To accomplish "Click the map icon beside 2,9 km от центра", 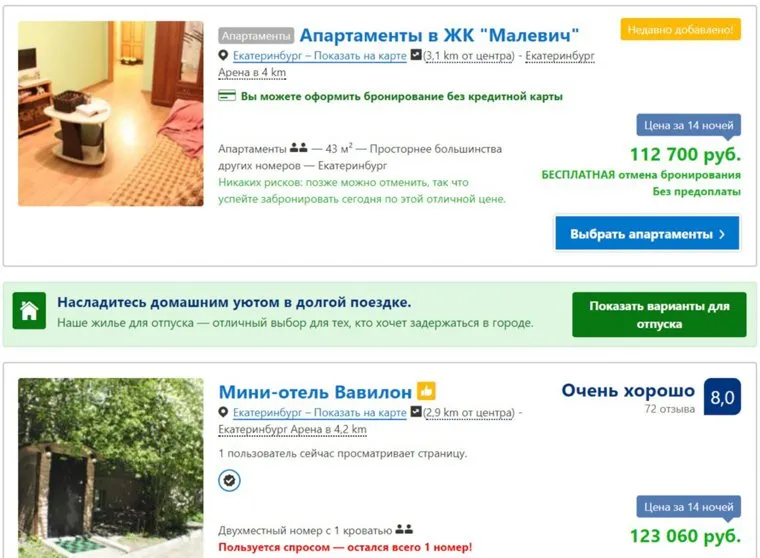I will tap(416, 412).
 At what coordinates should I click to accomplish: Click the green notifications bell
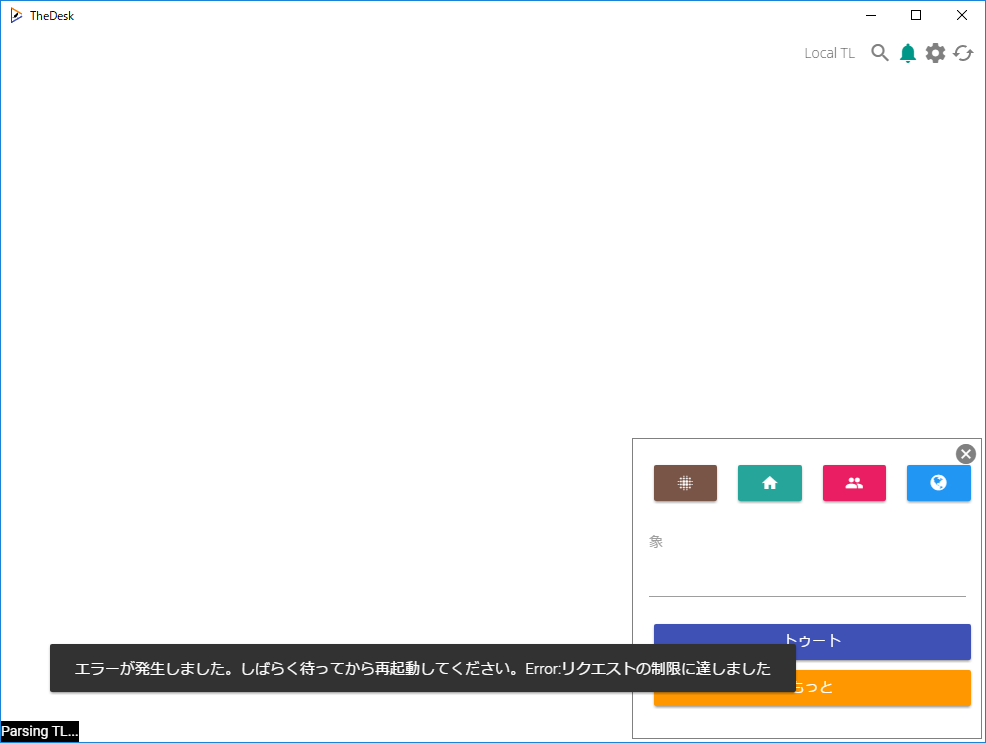907,53
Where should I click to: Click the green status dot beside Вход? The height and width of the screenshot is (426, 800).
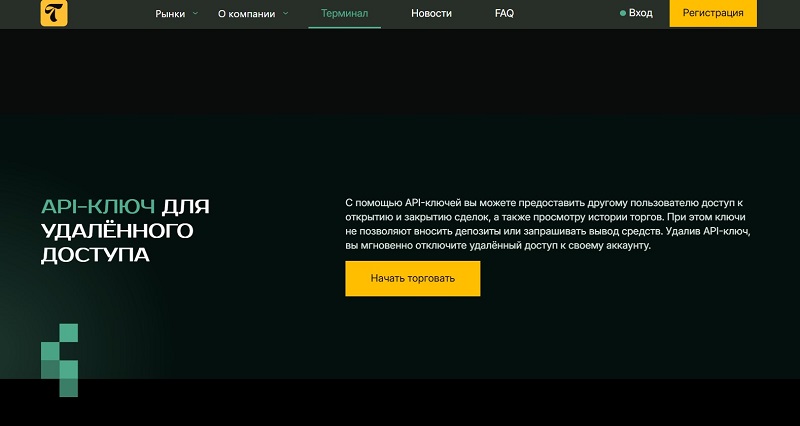tap(623, 14)
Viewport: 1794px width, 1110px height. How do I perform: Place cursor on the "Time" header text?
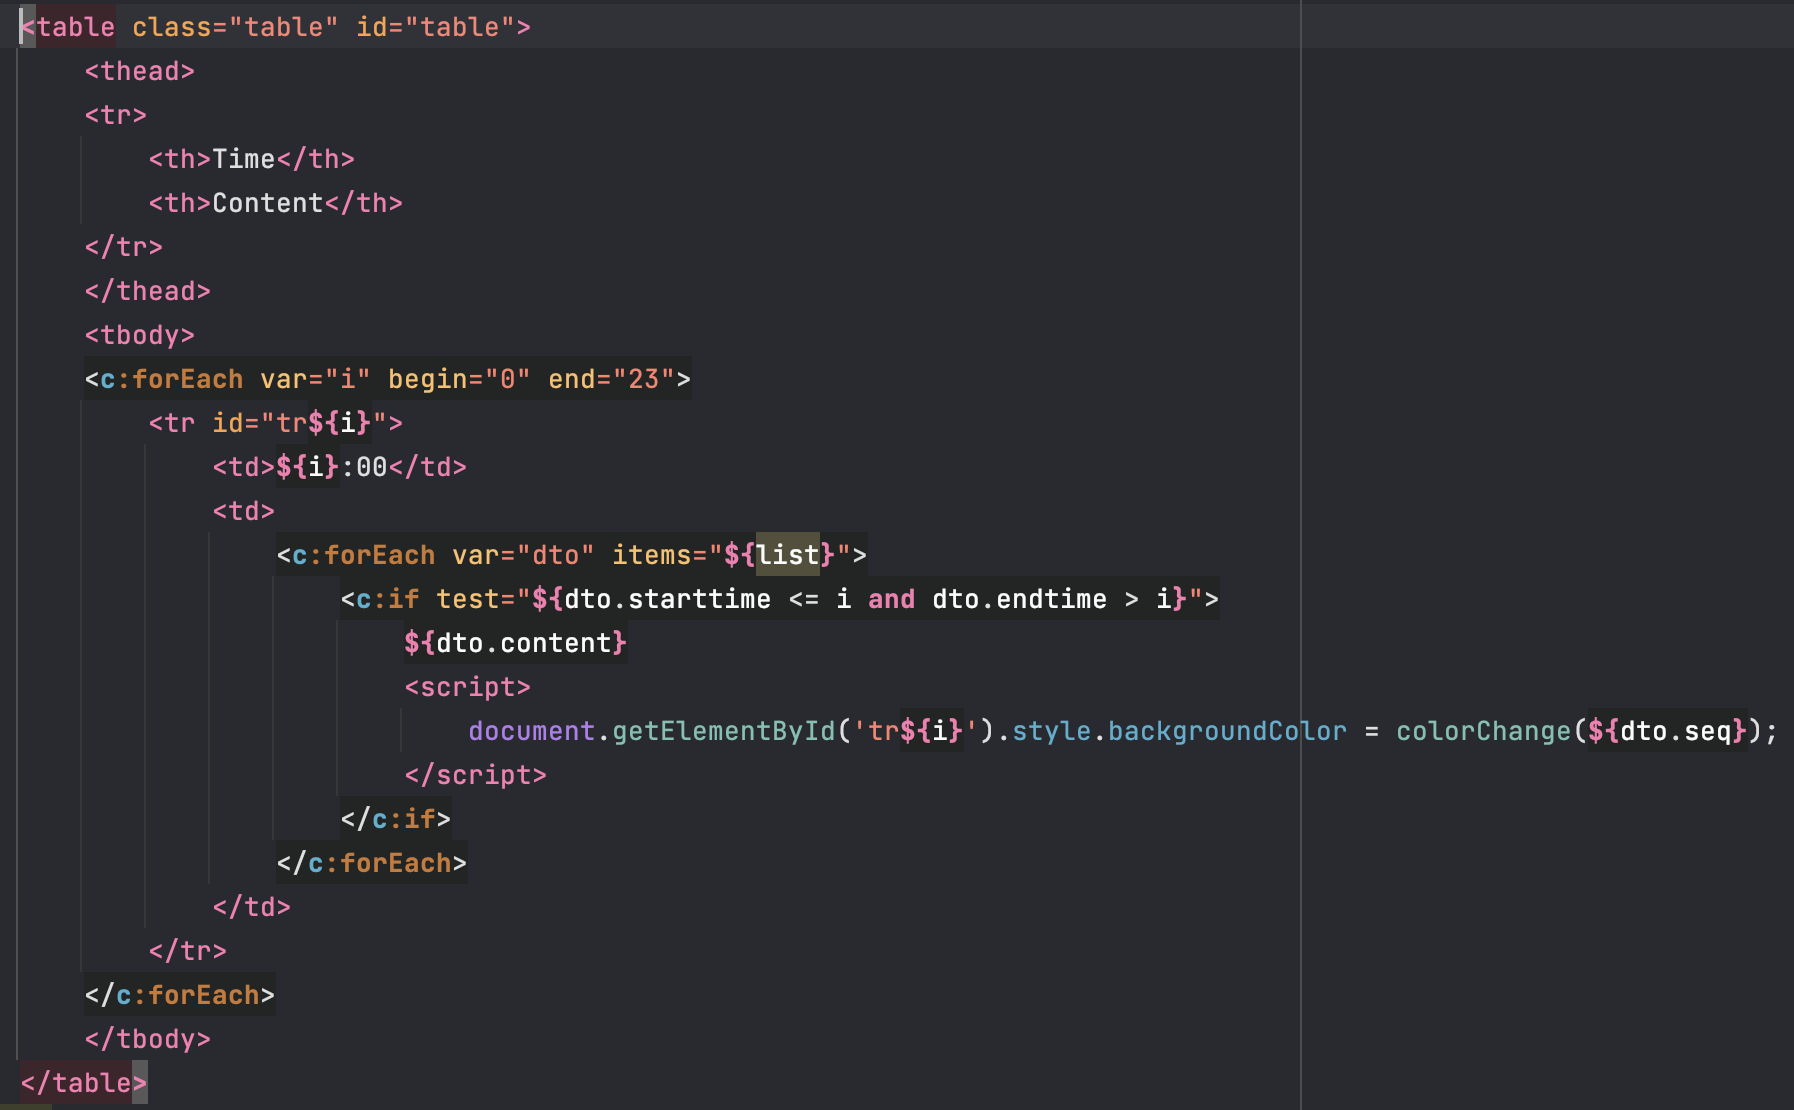[243, 159]
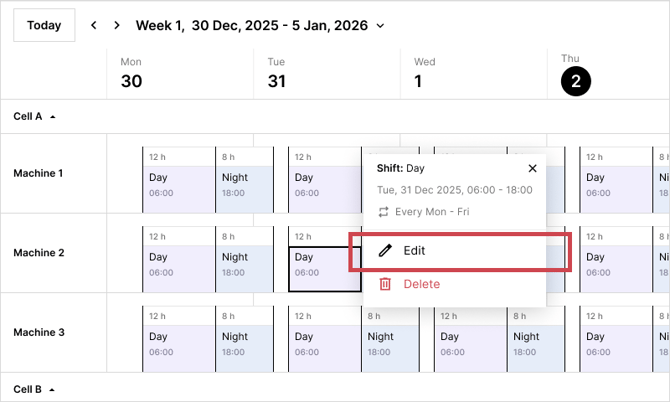The image size is (670, 402).
Task: Open the week range dropdown
Action: [380, 26]
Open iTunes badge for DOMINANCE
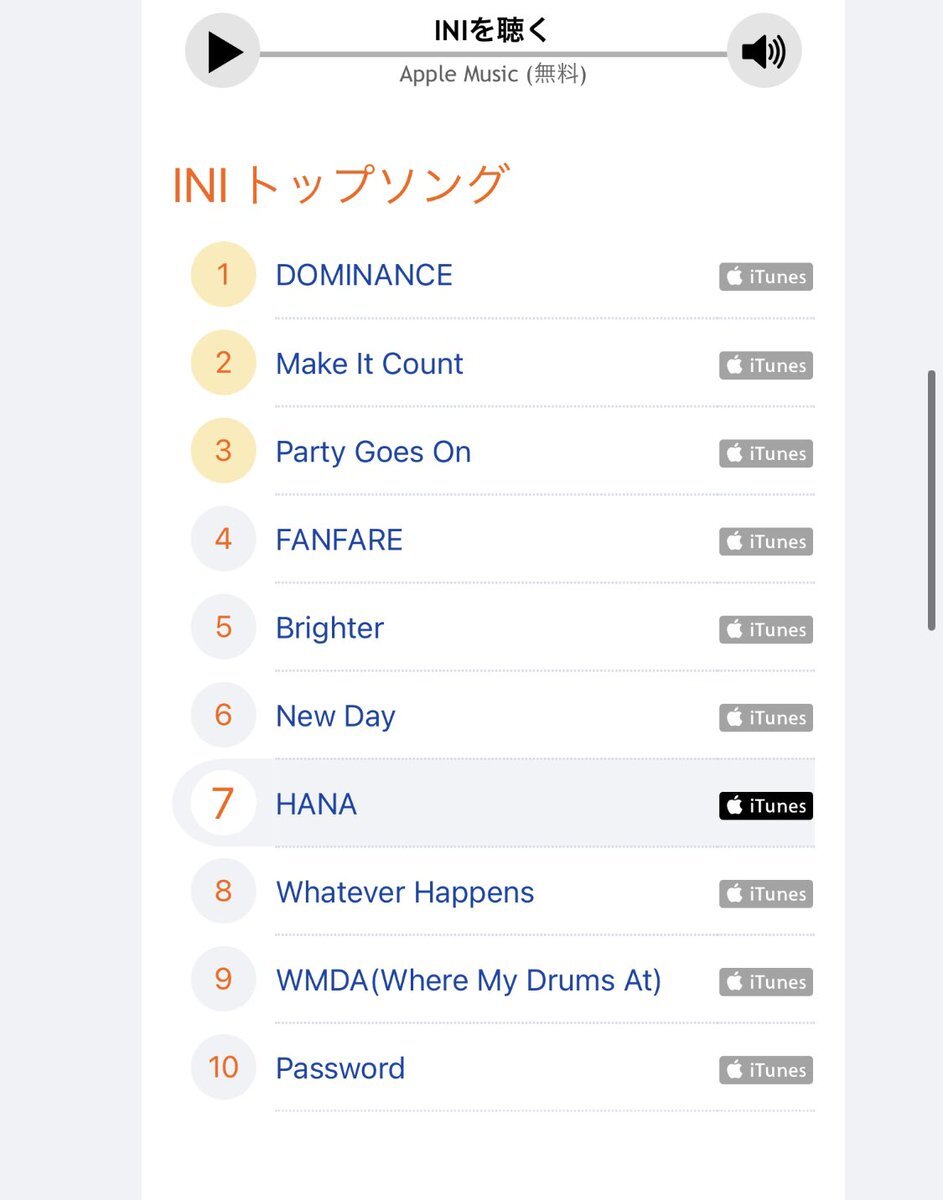This screenshot has width=943, height=1200. coord(766,277)
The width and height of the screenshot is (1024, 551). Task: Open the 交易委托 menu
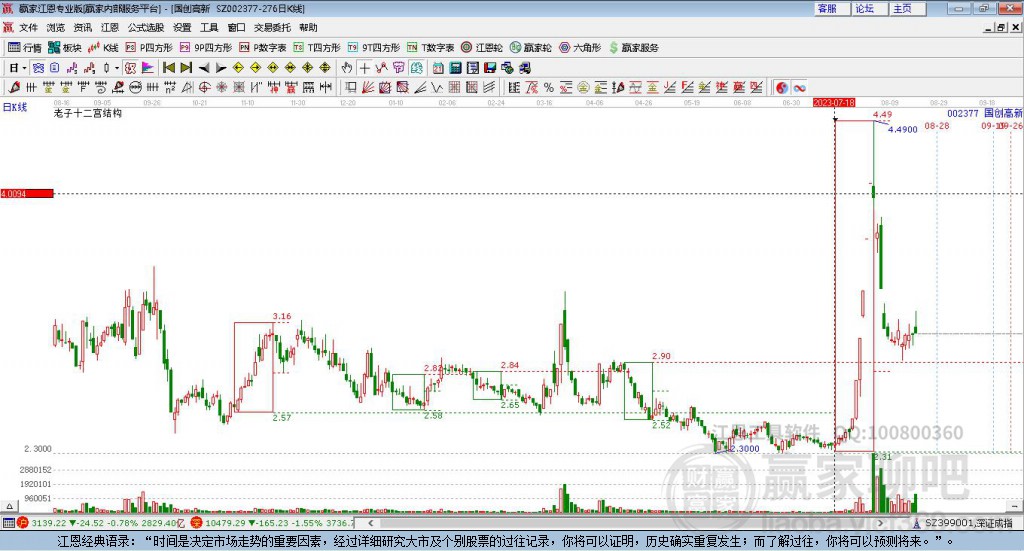(x=269, y=28)
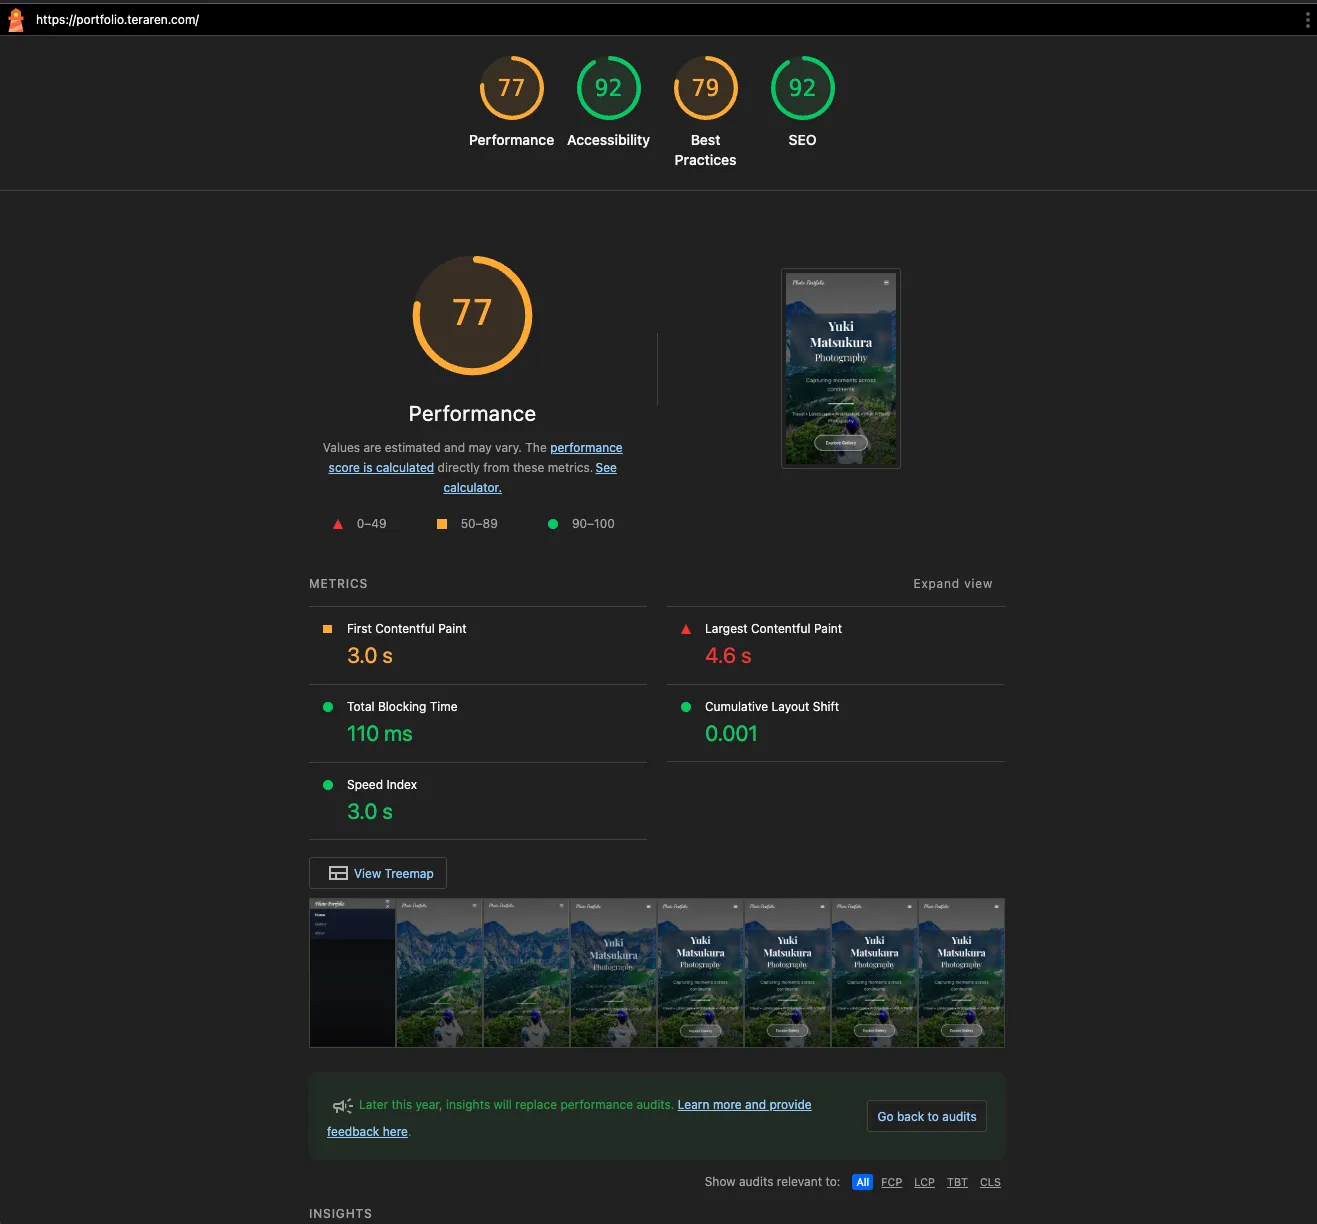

▶ _WORK ORDER_: Beginning at the line that contains "Open iTunes badge for DOMINANCE" and ending at the last line of the data, return each line exactly; no picture belongs in the copy.

▶ _RESULT OF THIS EXERCISE_:
Open iTunes badge for DOMINANCE
This screenshot has width=943, height=1200. coord(766,277)
The width and height of the screenshot is (1024, 551). Task: Open the 交易委托 menu
(x=269, y=28)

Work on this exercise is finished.